Records for the task below:

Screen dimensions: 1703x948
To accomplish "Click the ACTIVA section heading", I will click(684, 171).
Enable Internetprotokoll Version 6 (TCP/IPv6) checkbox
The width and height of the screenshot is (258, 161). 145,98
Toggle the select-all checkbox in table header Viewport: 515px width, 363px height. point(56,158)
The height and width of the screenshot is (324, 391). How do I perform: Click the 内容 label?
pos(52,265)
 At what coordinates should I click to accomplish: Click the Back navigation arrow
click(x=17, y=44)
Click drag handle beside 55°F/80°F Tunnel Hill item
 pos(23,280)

End of Records for the task.
Records for the task below:

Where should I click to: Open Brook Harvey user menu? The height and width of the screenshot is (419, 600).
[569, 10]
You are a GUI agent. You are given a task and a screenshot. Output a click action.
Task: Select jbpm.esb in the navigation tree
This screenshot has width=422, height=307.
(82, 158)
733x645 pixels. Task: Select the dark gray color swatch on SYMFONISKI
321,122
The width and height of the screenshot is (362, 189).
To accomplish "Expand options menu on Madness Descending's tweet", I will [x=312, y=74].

End of Records for the task.
Records for the task below:

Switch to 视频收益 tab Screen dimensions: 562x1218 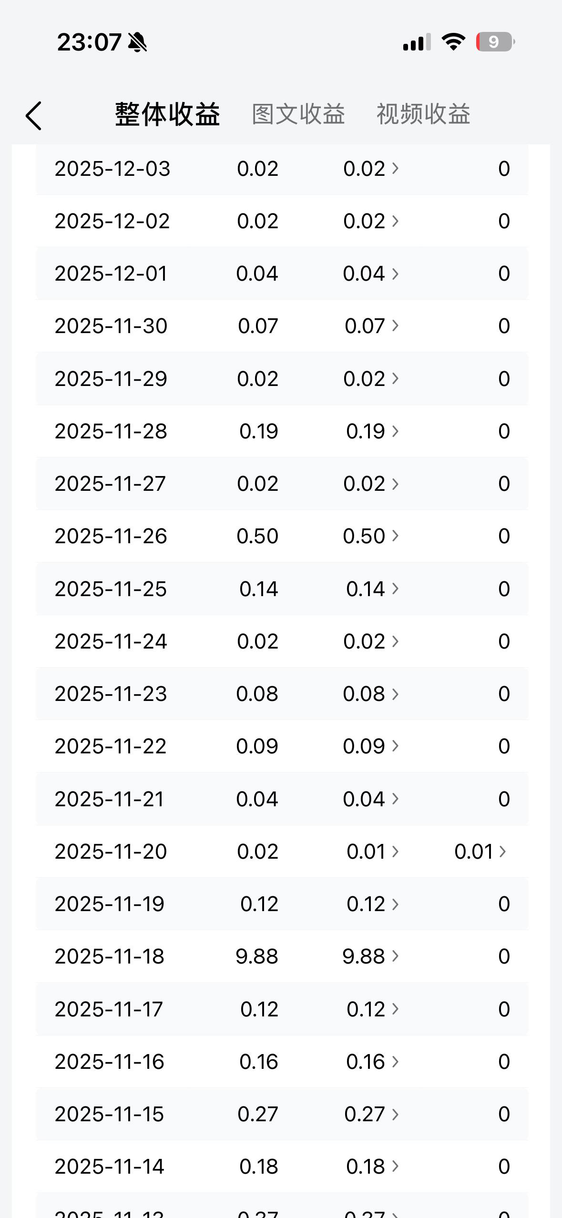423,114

End of Records for the task.

-- How to complete this task --
The response must contain every line from the listing above in which the string "will" appears.

-- Response below --
To accomplish "Click the ACTIVA section heading", I will click(684, 171).
To accomplish "Expand options menu on Madness Descending's tweet", I will [x=312, y=74].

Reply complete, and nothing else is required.